→ Exercise details: Copy the lines from the one containing "You are a GUI" through the one containing "At what coordinates should I click to accomplish: Select", both of those included, word for word, and leave out the pictures.

→ Record set:
● ● ● ●
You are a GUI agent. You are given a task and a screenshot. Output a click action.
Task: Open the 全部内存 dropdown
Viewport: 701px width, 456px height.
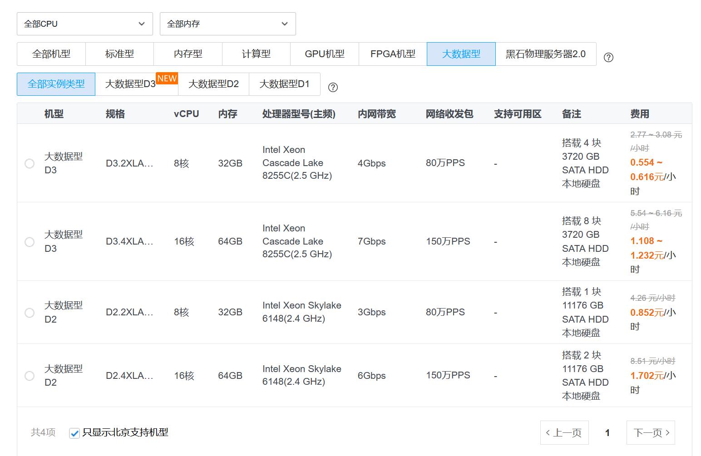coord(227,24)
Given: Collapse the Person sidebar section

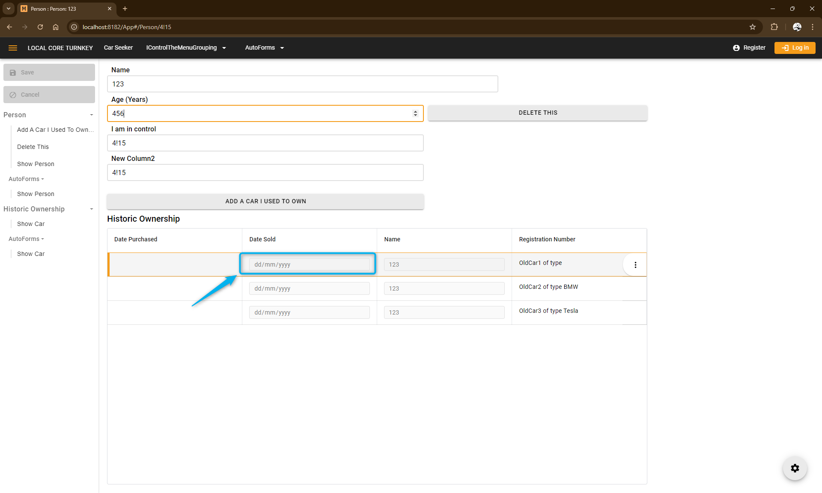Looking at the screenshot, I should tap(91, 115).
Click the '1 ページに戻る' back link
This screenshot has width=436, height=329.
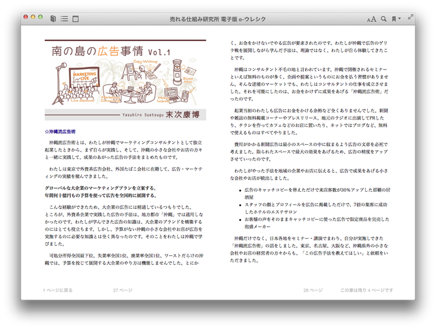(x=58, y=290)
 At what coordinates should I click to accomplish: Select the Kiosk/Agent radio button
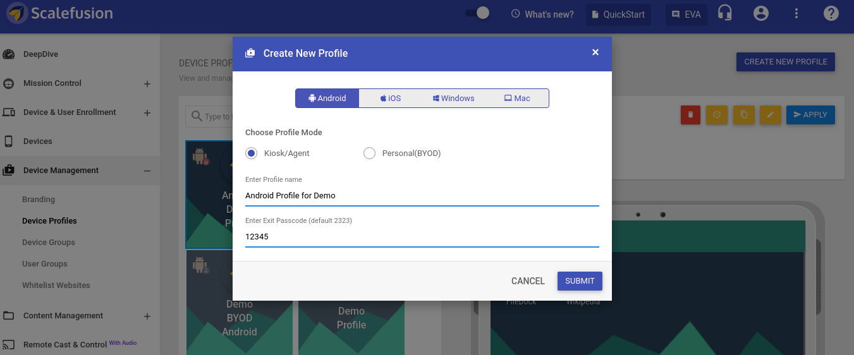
● ● ● ●
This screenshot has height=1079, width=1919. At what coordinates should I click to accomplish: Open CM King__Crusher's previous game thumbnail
● ● ● ●
→ Worked solution:
You are a GUI agent. You are given a task and a screenshot. Output a click action.
Task: Open the 全部内存 dropdown
Viewport: 701px width, 456px height.
coord(227,24)
Given: Collapse the Person sidebar section

Looking at the screenshot, I should tap(91, 115).
Click the '1 ページに戻る' back link
This screenshot has width=436, height=329.
(x=58, y=290)
 At what coordinates should I click to accomplish: Select the Kiosk/Agent radio button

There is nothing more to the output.